* Text provided
········

The official who oversaw yesterday’s decision is a Republican appointee: According to the Washington Post, “Comey is generally a very well-respected public official. He is also a Republican public official who served in the Bush administration, as deputy attorney general—the No. 2-ranking official in the Justice Department.” That his judgment is being questioned suggests that Hillary was going to be pilloried by her opponents no matter who led the investigation.
Unlike many people who are reading only the pundits’ opinions and soundbites from Comey’s statement, I read the statement in its entirety from the FBI web site. While Comey condemns Clinton’s judgment, he makes clear that she has broken no laws. And if we’re talking about judgment, that is an entirely different issue. When I think about the ramifications of giving the codes to the nuclear arsenal to a man who has shown poor judgment over and over and expresses no regret, as Hillary has done for using a personal server, I can’t imagine either voting for him or staying home on election day.

········

(Stored items from a collection)
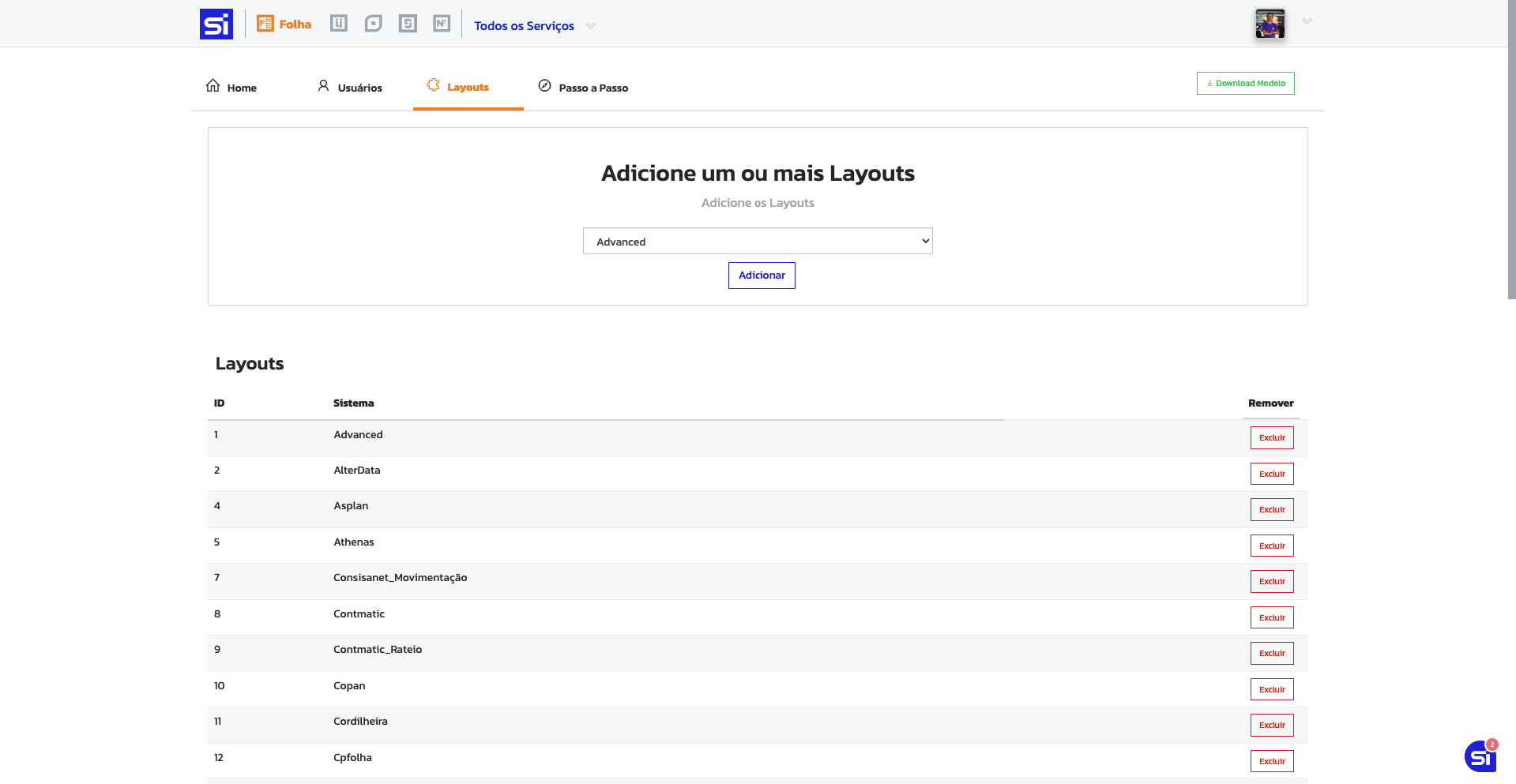Switch to the Usuários tab
1516x784 pixels.
350,87
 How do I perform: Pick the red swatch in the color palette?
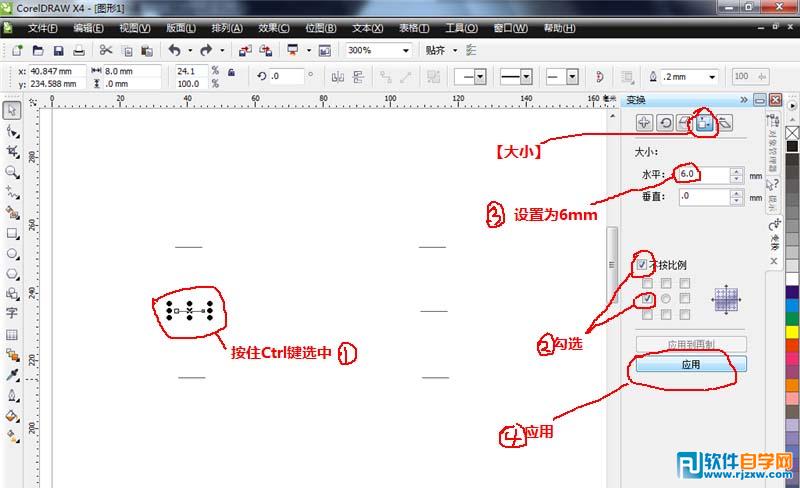(793, 345)

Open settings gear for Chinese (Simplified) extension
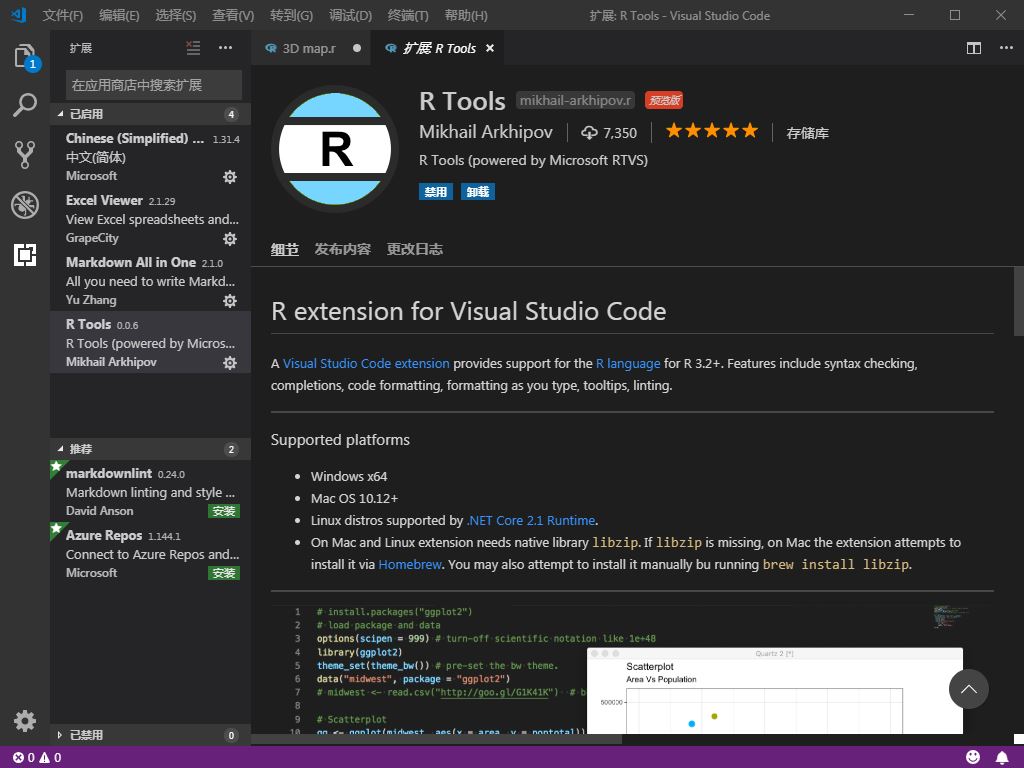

········

* Tasks for this exercise
(a) Retype the Comey commentary, starting with "Unlike many people" and going on through "on election day.".
(b) Answer these questions from the Comey commentary:
(i) What post did Comey hold in the Bush administration, according to the Washington Post?
(ii) Where did the writer read Comey's statement in its entirety?
(iii) What does Comey make clear about Clinton and the law?
(c) Could you proceed with the Comey commentary from the point where it stops?
None of this involves the entries.

* Outputs for the tasks
(a)
Unlike many people who are reading only the pundits’ opinions and soundbites from Comey’s statement, I read the statement in its entirety from the FBI web site. While Comey condemns Clinton’s judgment, he makes clear that she has broken no laws. And if we’re talking about judgment, that is an entirely different issue. When I think about the ramifications of giving the codes to the nuclear arsenal to a man who has shown poor judgment over and over and expresses no regret, as Hillary has done for using a personal server, I can’t imagine either voting for him or staying home on election day.

(b)
(i) Deputy attorney general, the No. 2-ranking official in the Justice Department.
(ii) On the FBI web site.
(iii) She has broken no laws.

(c)
I am concerned about my country for more than this one election cycle. For much of my adult life, our leaders have acted in the interests of party rather than country. If we keep treating decent people the way Comey has been treated in the wake of this decision, I don’t know how we’re ever going to get anyone willing to serve in such positions. I wonder how many truly talented people think about running for office and decide that the price is just too great. We need them. Part of the reason my vote is going to Hillary is that I don’t think Jesus Christ himself could survive the kind of ugly scrutiny and crucifixions which have become commonplace in our political process. The fact that Obama has come out of the presidency with his reputation intact as the family man that Republicans so wanted to see in the Oval Office is stunning—and they won’t even acknowledge that. I’m sick and tired of my tax dollars going to support these kinds of witch hunts when we could be spending that money to educate our children in areas devastated by poverty and job loss.
So while the political circus has made it impossible for me to wholeheartedly endorse Hillary Clinton, she will get my vote—a vote that’s been informed by reading and thinking and even by trying to engage in civil conversations with those who support her opponent.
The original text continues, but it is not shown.